• Task goal: Beginning with the line that holds "Click the 0.025 y-axis tick label" and ending with the last line below, please copy every line exactly, add nothing, and leave out the pictures.

-------- Input material --------

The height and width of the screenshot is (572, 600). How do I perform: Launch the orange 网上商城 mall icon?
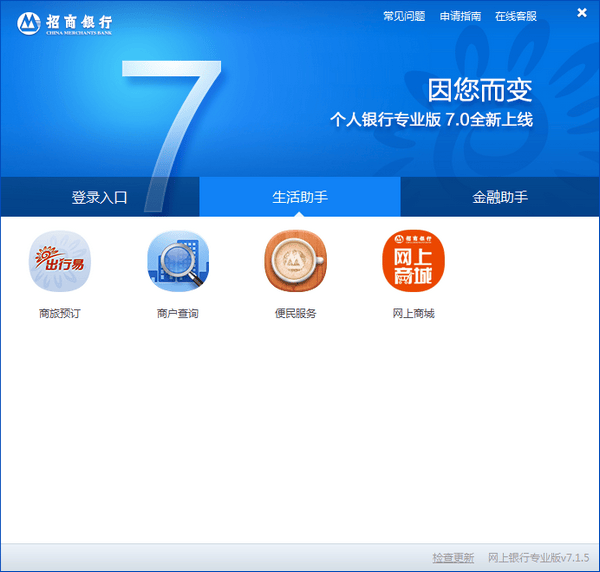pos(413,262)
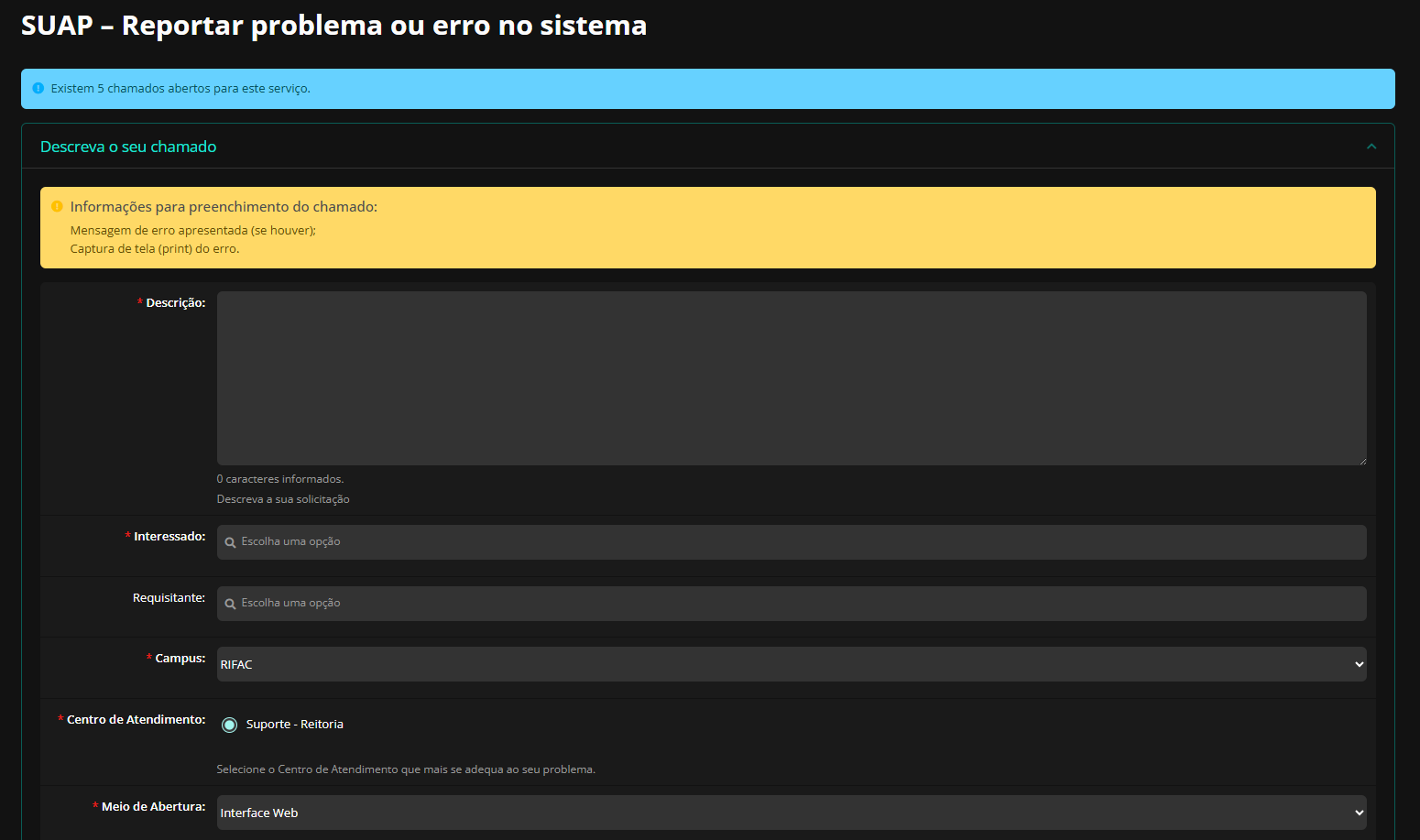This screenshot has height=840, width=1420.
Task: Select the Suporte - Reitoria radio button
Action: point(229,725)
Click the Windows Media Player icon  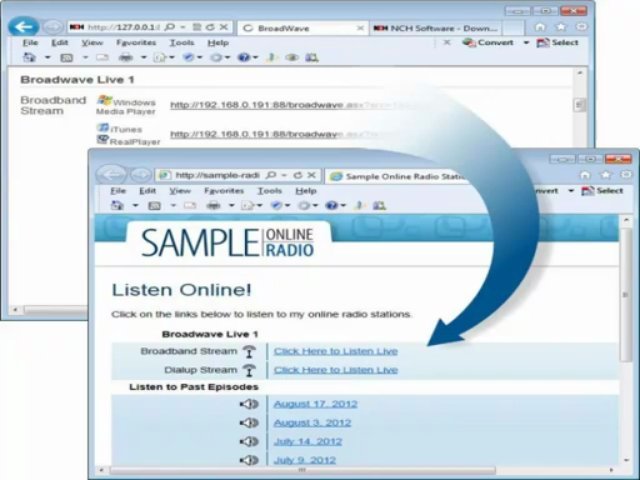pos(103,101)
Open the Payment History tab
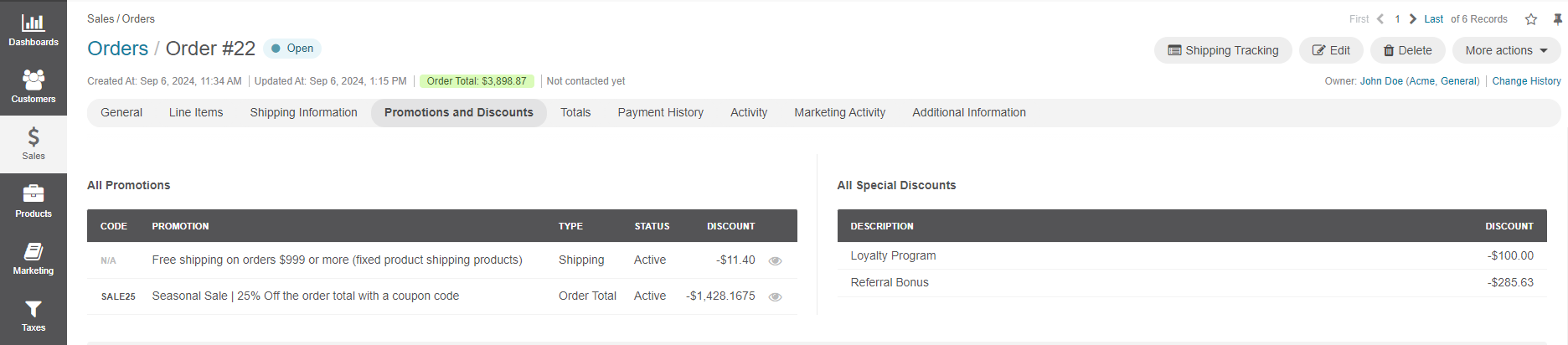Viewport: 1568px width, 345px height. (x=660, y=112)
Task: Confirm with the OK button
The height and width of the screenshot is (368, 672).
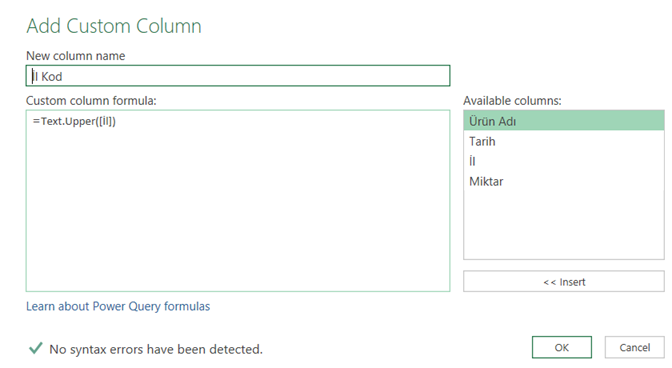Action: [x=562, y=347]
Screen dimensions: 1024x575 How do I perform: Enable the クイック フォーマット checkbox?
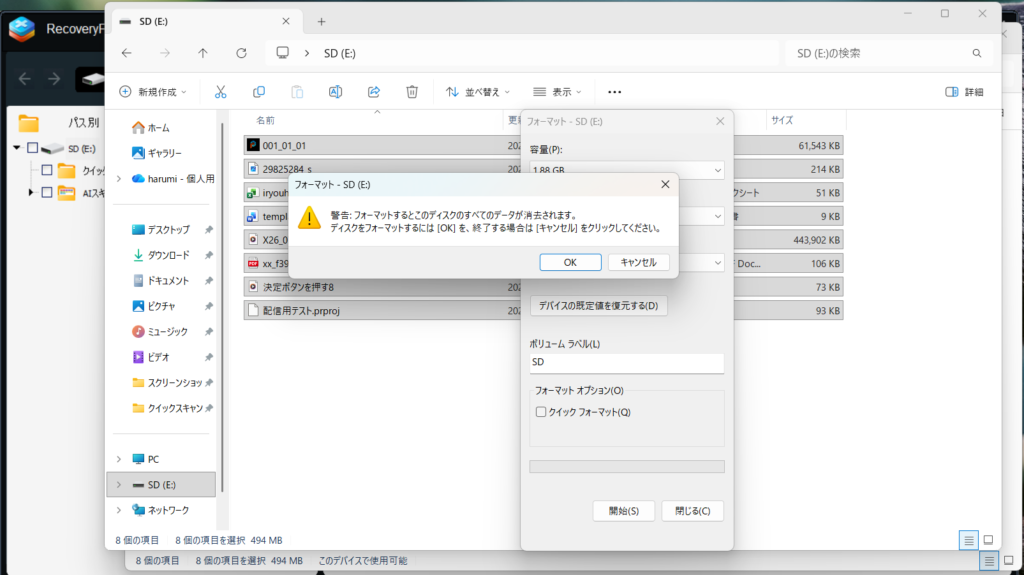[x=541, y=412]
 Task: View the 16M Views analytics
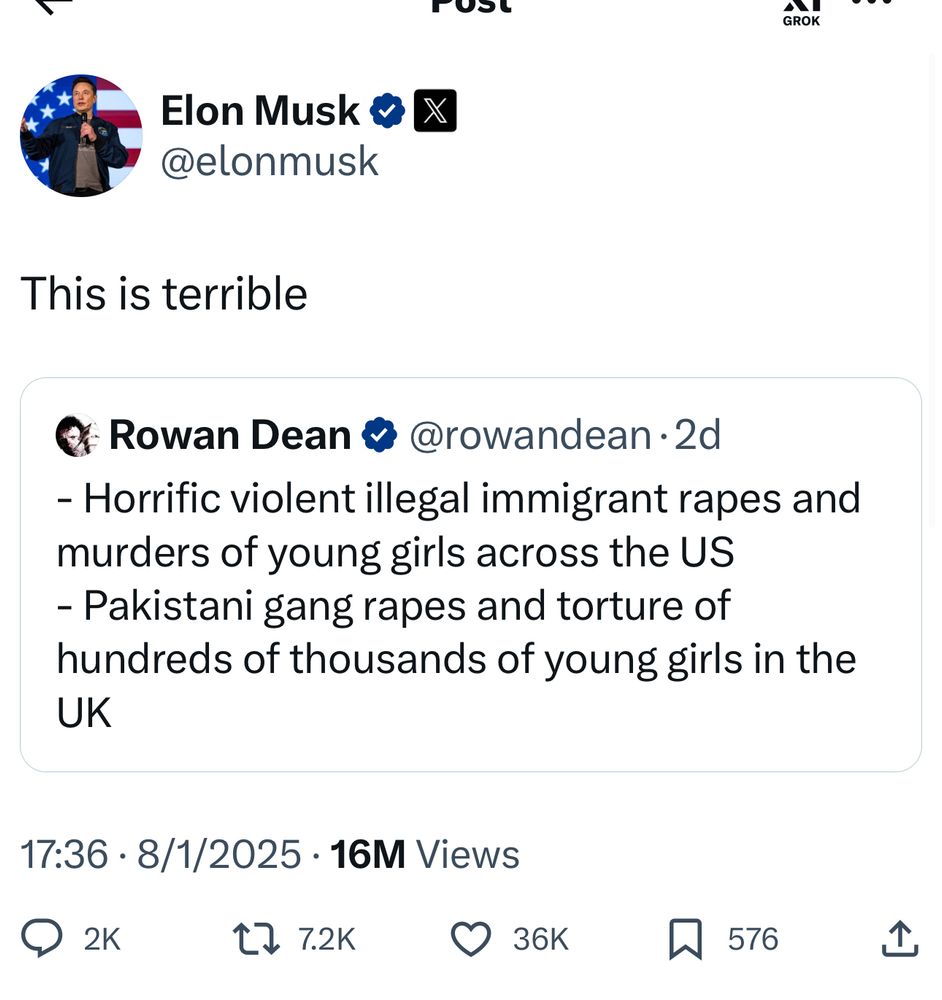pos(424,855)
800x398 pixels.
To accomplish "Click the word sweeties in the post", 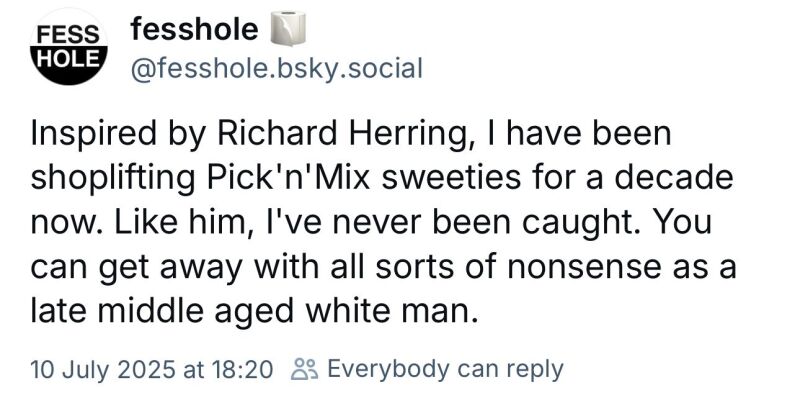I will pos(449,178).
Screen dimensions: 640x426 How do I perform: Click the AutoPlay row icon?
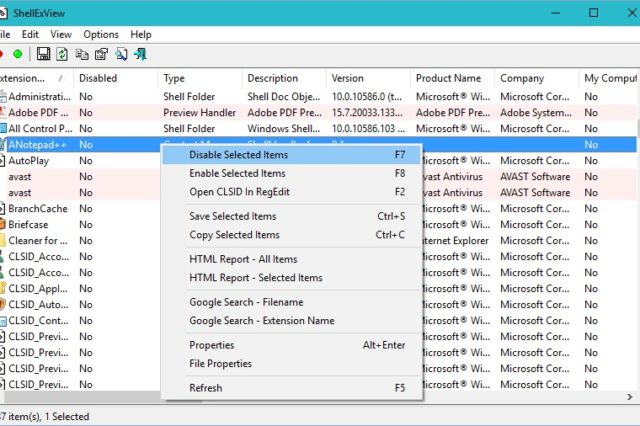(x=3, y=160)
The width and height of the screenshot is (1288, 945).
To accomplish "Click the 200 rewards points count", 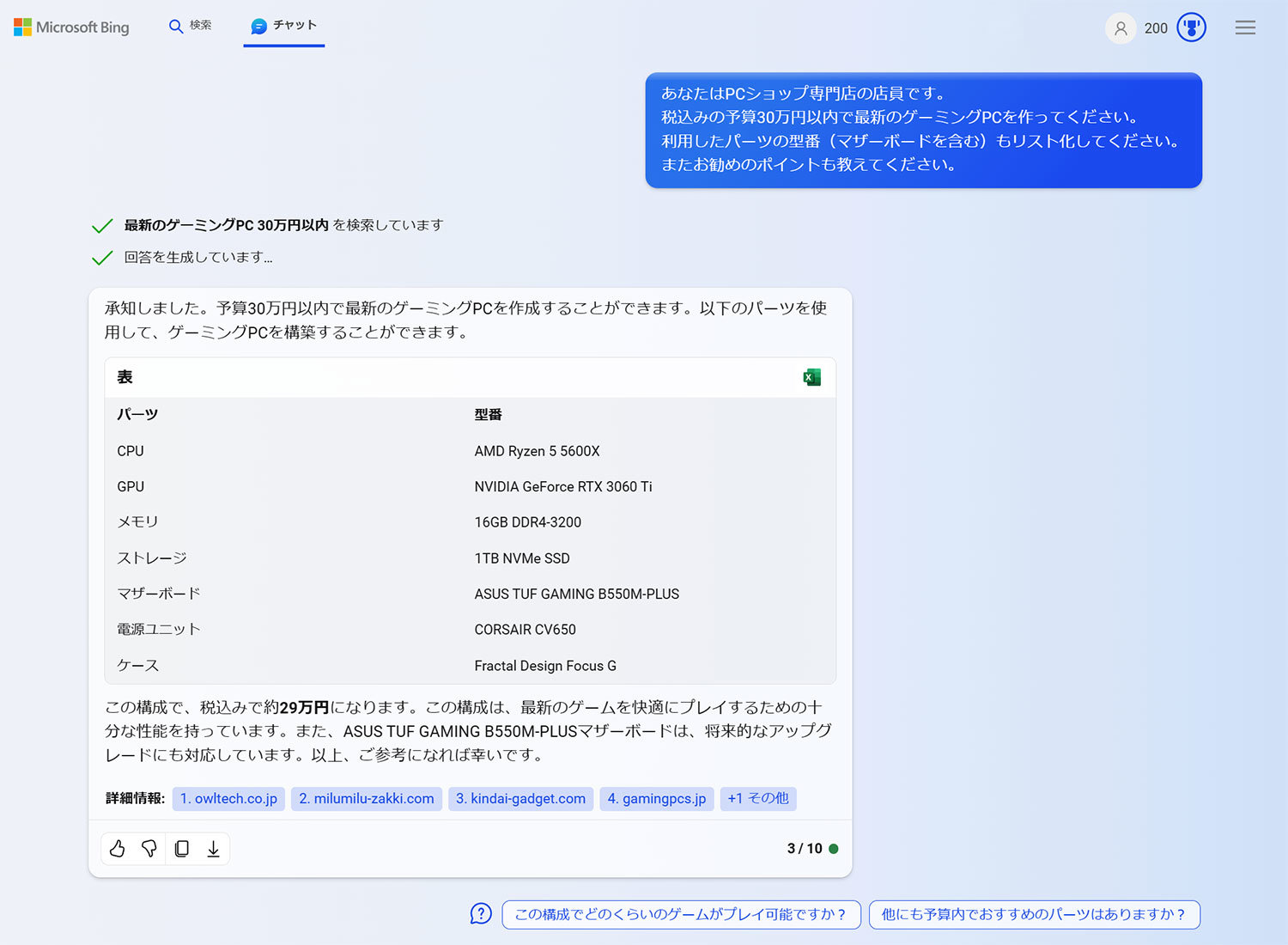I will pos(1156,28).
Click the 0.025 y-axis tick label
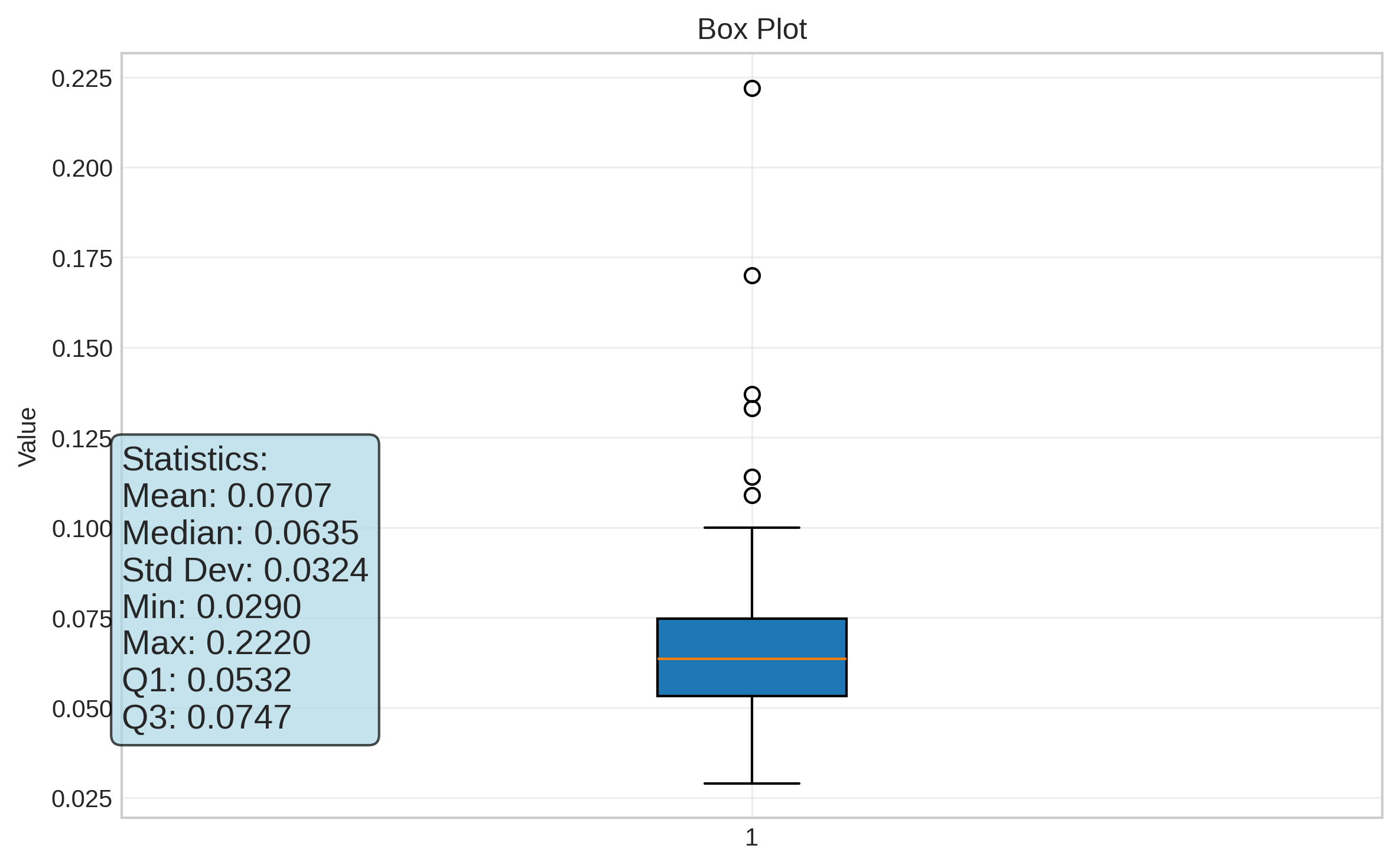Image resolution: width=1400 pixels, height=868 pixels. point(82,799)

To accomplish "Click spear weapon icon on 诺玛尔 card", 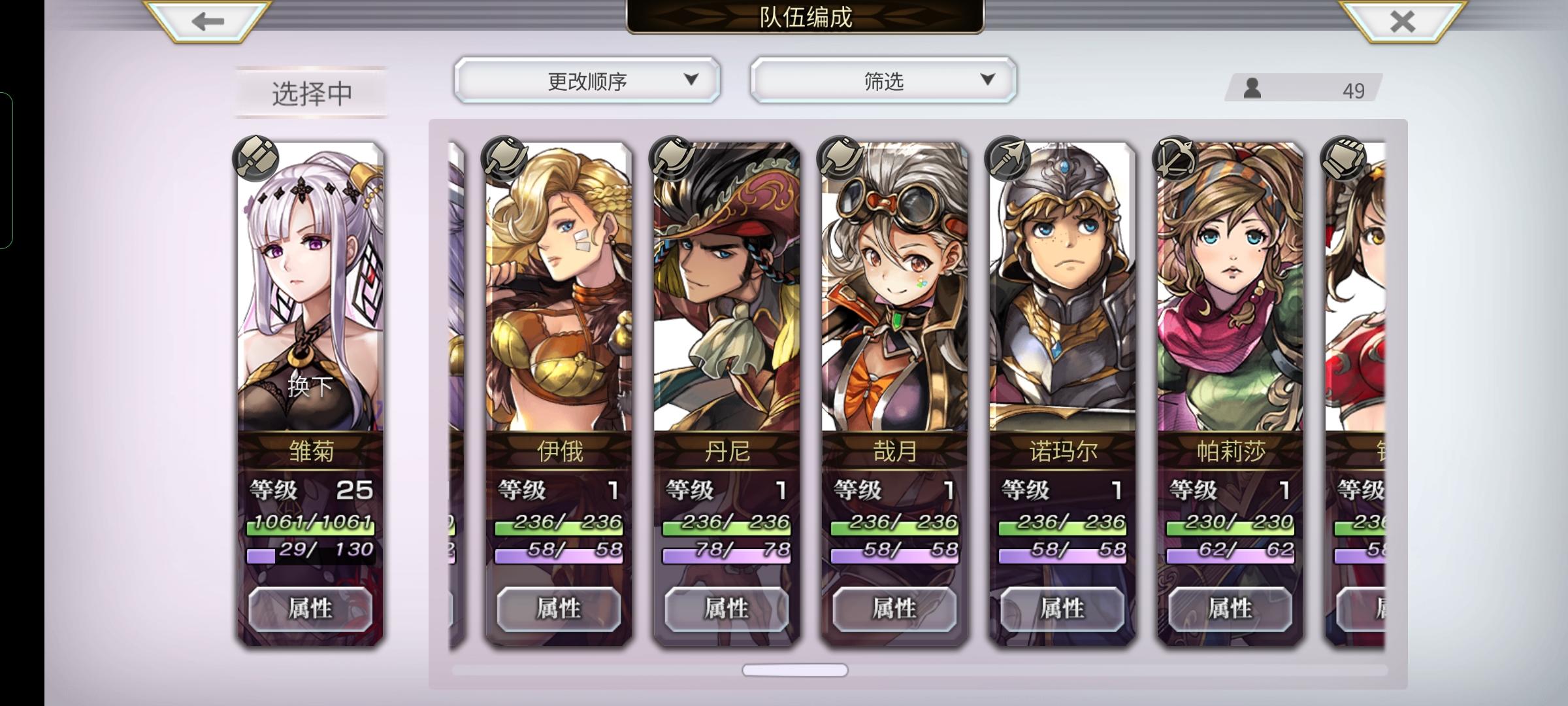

--------

• Solution to this task:
Click the 0.025 y-axis tick label
Image resolution: width=1400 pixels, height=868 pixels. point(82,799)

To accomplish "Click spear weapon icon on 诺玛尔 card", 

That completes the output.